XML Illegal Characters

Since DFDL strings can contain characters that are not allowed in XML at all, for the XML based representations, these characters are mapped into the Unicode Private Use Areas (PUA). This is similar to the scheme used by Microsoft Visio (See: https://msdn.microsoft.com/en-us/library/office/aa218415%28v=office.10%29.aspx), but extended to handle all the XML 1.0 illegal characters including those with 16-bit codepoint values. This mapping is used bi-directionally, that is, illegal characters are replaced by their legal counterparts when parsing, and the reverse transformation is performed when unparsing, thereby allowing the creation of data streams containing the XML illegal characters from legal XML documents that contain only the mapped PUA corresponding characters.

These are the legal XML characters (for XML v1.0):

 #x9 | #xA | #xD | [#x20-#xD7FF] | [#xE000-#xFFFD] | [#x10000-#x10FFFF]
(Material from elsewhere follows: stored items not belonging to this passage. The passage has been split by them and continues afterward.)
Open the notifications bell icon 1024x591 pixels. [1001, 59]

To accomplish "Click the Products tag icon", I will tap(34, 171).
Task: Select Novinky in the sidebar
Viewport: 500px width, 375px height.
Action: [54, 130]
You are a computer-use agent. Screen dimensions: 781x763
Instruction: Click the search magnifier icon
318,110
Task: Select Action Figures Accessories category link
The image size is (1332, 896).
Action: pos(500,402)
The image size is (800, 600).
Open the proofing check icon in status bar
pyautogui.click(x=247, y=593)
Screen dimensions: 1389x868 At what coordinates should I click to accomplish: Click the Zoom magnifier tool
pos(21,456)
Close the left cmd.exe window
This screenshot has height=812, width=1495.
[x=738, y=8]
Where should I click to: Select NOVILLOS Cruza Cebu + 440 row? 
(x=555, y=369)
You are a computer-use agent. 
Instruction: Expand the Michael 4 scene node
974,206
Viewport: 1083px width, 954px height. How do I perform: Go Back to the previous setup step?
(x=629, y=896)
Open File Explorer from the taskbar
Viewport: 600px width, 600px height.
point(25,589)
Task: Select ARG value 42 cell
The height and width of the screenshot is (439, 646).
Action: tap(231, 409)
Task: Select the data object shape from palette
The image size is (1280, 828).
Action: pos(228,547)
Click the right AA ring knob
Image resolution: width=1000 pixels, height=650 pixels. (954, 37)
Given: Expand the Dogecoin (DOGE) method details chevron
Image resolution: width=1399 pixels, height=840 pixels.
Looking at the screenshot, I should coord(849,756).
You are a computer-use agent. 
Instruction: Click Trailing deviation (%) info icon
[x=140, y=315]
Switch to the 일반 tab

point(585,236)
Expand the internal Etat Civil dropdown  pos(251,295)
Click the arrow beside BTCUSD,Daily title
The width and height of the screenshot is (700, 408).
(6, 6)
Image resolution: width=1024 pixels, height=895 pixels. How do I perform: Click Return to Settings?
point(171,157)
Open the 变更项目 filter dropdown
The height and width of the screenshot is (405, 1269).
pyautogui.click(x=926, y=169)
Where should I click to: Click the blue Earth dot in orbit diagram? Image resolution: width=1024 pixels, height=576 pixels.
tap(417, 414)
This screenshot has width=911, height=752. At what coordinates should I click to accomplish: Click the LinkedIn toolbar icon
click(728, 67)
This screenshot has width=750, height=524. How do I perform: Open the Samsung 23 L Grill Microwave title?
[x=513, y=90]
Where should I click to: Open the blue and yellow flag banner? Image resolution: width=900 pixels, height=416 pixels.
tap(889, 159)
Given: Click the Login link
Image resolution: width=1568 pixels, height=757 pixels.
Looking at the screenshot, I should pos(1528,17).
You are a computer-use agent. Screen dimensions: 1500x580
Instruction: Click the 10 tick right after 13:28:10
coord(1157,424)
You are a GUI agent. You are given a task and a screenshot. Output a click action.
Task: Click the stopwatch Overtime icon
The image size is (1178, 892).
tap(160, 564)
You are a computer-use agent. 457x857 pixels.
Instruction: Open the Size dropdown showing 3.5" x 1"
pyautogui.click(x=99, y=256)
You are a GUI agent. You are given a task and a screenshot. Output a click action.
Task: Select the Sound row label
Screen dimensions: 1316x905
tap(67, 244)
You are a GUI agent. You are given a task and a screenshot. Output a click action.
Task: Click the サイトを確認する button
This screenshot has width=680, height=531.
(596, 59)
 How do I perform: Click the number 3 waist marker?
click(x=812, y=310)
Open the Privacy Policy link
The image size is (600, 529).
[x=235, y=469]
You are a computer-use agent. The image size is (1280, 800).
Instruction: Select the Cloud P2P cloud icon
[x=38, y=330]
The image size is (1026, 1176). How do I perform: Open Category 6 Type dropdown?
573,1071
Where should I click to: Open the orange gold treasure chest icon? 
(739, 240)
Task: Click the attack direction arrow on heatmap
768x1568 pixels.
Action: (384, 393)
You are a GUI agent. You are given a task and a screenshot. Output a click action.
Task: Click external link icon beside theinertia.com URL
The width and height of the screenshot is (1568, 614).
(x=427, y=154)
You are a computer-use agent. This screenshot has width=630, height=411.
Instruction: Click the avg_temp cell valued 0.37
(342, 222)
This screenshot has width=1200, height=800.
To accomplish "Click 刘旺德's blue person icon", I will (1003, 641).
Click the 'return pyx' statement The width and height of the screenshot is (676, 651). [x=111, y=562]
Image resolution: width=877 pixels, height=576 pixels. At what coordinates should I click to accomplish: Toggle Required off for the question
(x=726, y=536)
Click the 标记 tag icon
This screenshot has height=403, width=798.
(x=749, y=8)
All other characters are illegal. Illegal characters from #x00 to #x1F are mapped to the PUA by adding #xE000 to their character code. Hence, the NUL (#x0) character code becomes #xE000.

Illegal characters from #xD800 to #xDFFF are mapped to the PUA by adding #x1000 to their character code. So #xD800 maps to #xE800, and #xDFFF maps to #xEFFF.

Illegal characters #xFFFE and #xFFFF are mapped to the PUA by subtracting #x0F00 from their character code, so to characters #xF0FE and #xF0FF.

The legal character #xD (Carriage Return or CR) is mapped to #xA (Line Feed, or LF). The CR character is allowed in the textual representation of XML documents, but is always converted to LF in the XML Infoset. That is, it is read by XML processors, but CRLF is converted to just LF, and CR alone is converted to LF. Daffodil is in a sense a different 'reader' of data into the XML infoset, so to be consistent with XML we map CR and CRLF to LF.

It is a processing error when parsing if the data-stream contains characters in the parts of the PUA used by this mapping for illegal XML codepoints. When unparsing, the characters such as #xE000 found in the infoset string values are mapped back to the corresponding illegal character code points (#xE000 becomes #x0, aka NUL).

The XML for an infoset can embed the #xE000 character or any of the other "illegal" characters mapped into the PUA conveniently by use of XSD numeric character entities such as "". This is turned into the #xE000 code point when the XML document is loaded. Daffodil will then map this when unparsing, to #x0 (aka NUL).

It is a processing error if any DFDL infoset string character is created with a character code greater than #x10FFFF.